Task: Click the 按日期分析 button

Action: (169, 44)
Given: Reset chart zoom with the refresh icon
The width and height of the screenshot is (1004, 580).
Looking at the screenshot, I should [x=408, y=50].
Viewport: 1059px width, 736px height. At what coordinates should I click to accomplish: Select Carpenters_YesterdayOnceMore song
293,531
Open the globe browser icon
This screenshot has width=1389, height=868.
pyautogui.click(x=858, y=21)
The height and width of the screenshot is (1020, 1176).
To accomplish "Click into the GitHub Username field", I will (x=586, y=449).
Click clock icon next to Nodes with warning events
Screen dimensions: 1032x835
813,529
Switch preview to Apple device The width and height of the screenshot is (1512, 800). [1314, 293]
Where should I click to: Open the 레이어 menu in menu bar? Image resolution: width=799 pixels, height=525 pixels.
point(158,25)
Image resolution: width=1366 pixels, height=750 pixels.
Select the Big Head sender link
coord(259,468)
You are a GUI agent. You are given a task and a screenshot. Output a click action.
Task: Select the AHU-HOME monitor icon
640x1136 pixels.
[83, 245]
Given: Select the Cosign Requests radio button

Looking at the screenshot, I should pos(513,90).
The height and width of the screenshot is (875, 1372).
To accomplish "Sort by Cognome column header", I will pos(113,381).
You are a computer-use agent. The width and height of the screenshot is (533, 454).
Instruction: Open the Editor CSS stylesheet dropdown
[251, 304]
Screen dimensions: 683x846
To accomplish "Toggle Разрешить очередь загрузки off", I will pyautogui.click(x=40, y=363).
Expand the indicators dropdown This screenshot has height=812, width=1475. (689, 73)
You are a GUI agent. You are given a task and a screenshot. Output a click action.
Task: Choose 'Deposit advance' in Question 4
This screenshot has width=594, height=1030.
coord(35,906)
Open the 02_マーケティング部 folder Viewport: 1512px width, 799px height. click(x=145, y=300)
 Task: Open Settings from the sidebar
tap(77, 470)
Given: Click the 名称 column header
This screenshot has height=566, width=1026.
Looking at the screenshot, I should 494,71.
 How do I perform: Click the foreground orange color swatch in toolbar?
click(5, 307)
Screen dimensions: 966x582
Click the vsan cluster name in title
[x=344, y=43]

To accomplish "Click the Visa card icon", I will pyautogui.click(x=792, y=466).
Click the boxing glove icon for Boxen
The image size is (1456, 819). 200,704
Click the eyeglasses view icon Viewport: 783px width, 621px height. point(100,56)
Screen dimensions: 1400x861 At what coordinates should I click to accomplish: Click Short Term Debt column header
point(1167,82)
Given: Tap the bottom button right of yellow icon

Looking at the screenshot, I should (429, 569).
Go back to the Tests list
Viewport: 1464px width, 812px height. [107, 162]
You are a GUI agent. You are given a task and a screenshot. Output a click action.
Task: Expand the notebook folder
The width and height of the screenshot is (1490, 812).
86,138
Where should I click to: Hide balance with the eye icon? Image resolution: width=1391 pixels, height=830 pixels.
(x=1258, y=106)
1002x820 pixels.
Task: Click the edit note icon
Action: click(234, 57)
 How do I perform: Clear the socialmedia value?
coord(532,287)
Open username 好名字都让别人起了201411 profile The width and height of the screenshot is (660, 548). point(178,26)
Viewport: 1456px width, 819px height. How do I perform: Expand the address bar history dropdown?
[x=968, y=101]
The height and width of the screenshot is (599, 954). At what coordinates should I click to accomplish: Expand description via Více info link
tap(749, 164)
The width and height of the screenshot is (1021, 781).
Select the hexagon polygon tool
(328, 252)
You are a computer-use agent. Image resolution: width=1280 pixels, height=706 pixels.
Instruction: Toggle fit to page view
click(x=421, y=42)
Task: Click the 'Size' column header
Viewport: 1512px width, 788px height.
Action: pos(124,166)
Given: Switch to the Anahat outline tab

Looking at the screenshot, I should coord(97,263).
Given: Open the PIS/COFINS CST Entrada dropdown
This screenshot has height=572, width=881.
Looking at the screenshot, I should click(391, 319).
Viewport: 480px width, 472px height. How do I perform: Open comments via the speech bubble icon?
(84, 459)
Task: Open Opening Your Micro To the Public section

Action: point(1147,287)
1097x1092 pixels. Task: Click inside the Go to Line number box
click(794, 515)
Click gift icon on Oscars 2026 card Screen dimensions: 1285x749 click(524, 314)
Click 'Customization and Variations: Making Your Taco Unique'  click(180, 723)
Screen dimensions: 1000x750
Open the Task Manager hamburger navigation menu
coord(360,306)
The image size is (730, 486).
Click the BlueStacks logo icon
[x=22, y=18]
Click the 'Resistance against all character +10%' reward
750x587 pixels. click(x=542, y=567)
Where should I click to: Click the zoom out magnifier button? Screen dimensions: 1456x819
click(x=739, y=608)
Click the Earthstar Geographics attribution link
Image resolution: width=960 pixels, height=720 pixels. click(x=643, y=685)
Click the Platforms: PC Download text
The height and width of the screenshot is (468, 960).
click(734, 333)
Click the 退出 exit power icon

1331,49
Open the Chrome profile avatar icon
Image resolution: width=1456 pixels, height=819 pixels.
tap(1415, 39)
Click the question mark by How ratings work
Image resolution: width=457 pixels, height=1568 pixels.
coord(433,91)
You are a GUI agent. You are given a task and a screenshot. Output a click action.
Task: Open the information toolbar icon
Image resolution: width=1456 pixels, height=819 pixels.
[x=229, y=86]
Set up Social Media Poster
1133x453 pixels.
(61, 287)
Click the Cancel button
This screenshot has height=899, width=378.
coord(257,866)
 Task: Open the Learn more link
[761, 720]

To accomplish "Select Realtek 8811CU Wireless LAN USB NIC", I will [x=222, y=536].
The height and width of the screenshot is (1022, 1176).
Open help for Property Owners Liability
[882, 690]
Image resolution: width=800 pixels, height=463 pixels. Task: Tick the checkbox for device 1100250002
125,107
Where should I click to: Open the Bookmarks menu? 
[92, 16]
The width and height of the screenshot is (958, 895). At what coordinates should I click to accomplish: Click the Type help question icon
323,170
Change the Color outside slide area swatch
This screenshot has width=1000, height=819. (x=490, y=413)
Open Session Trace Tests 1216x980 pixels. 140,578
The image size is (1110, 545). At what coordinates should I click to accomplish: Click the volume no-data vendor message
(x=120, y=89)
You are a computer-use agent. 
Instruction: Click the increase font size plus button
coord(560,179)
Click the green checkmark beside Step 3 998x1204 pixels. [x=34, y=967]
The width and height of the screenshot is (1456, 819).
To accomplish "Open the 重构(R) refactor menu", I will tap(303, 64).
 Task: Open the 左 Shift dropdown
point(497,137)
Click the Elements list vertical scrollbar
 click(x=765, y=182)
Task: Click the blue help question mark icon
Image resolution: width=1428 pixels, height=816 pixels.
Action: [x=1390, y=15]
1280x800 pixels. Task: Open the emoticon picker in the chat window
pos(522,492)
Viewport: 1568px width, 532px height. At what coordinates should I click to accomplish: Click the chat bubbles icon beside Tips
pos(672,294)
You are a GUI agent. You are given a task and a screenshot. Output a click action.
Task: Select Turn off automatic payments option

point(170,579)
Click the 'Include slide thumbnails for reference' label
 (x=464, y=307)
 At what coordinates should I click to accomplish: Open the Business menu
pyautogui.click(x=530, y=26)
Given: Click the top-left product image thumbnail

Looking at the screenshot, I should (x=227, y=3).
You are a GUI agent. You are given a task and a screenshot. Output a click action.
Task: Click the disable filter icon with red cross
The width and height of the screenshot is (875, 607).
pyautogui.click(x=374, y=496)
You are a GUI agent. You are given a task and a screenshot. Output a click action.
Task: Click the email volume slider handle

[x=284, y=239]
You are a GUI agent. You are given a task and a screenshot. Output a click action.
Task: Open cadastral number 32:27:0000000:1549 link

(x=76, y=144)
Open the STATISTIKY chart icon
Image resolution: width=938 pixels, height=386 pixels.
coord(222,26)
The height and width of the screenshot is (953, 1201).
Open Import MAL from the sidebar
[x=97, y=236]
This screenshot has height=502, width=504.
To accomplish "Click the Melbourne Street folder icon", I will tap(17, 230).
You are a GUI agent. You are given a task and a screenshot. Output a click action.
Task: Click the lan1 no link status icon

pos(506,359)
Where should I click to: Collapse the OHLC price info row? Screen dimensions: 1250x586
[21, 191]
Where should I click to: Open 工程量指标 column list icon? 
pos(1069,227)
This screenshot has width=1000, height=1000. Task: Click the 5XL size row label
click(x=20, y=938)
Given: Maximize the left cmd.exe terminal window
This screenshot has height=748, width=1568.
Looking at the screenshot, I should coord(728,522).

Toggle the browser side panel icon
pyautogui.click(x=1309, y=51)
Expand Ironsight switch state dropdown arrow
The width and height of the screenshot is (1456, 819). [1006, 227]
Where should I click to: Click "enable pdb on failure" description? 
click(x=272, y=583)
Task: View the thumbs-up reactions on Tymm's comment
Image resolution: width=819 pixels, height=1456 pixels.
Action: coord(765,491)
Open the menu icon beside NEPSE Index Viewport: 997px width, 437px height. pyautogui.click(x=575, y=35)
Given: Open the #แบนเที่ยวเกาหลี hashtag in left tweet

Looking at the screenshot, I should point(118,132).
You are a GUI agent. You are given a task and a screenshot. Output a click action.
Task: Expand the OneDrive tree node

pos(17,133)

--------------------

-- Your goal --
Reproduce the items between the line containing "The height and width of the screenshot is (1020, 1176)." and the line containing "[x=344, y=43]", inclusive, copying each line unchanged.

-- The solution --
The height and width of the screenshot is (1020, 1176).
To accomplish "Click into the GitHub Username field", I will (x=586, y=449).
Click clock icon next to Nodes with warning events
Screen dimensions: 1032x835
813,529
Switch preview to Apple device The width and height of the screenshot is (1512, 800). [1314, 293]
Where should I click to: Open the 레이어 menu in menu bar? Image resolution: width=799 pixels, height=525 pixels.
point(158,25)
Image resolution: width=1366 pixels, height=750 pixels.
Select the Big Head sender link
coord(259,468)
You are a GUI agent. You are given a task and a screenshot. Output a click action.
Task: Select the AHU-HOME monitor icon
640x1136 pixels.
[83, 245]
Given: Select the Cosign Requests radio button

Looking at the screenshot, I should pos(513,90).
The height and width of the screenshot is (875, 1372).
To accomplish "Sort by Cognome column header", I will pos(113,381).
You are a computer-use agent. The width and height of the screenshot is (533, 454).
Instruction: Open the Editor CSS stylesheet dropdown
[251, 304]
Screen dimensions: 683x846
To accomplish "Toggle Разрешить очередь загрузки off", I will pyautogui.click(x=40, y=363).
Expand the indicators dropdown This screenshot has height=812, width=1475. (689, 73)
You are a GUI agent. You are given a task and a screenshot. Output a click action.
Task: Choose 'Deposit advance' in Question 4
This screenshot has width=594, height=1030.
coord(35,906)
Open the 02_マーケティング部 folder Viewport: 1512px width, 799px height. click(x=145, y=300)
 Task: Open Settings from the sidebar
tap(77, 470)
Given: Click the 名称 column header
This screenshot has height=566, width=1026.
Looking at the screenshot, I should 494,71.
 How do I perform: Click the foreground orange color swatch in toolbar?
click(5, 307)
Screen dimensions: 966x582
Click the vsan cluster name in title
[x=344, y=43]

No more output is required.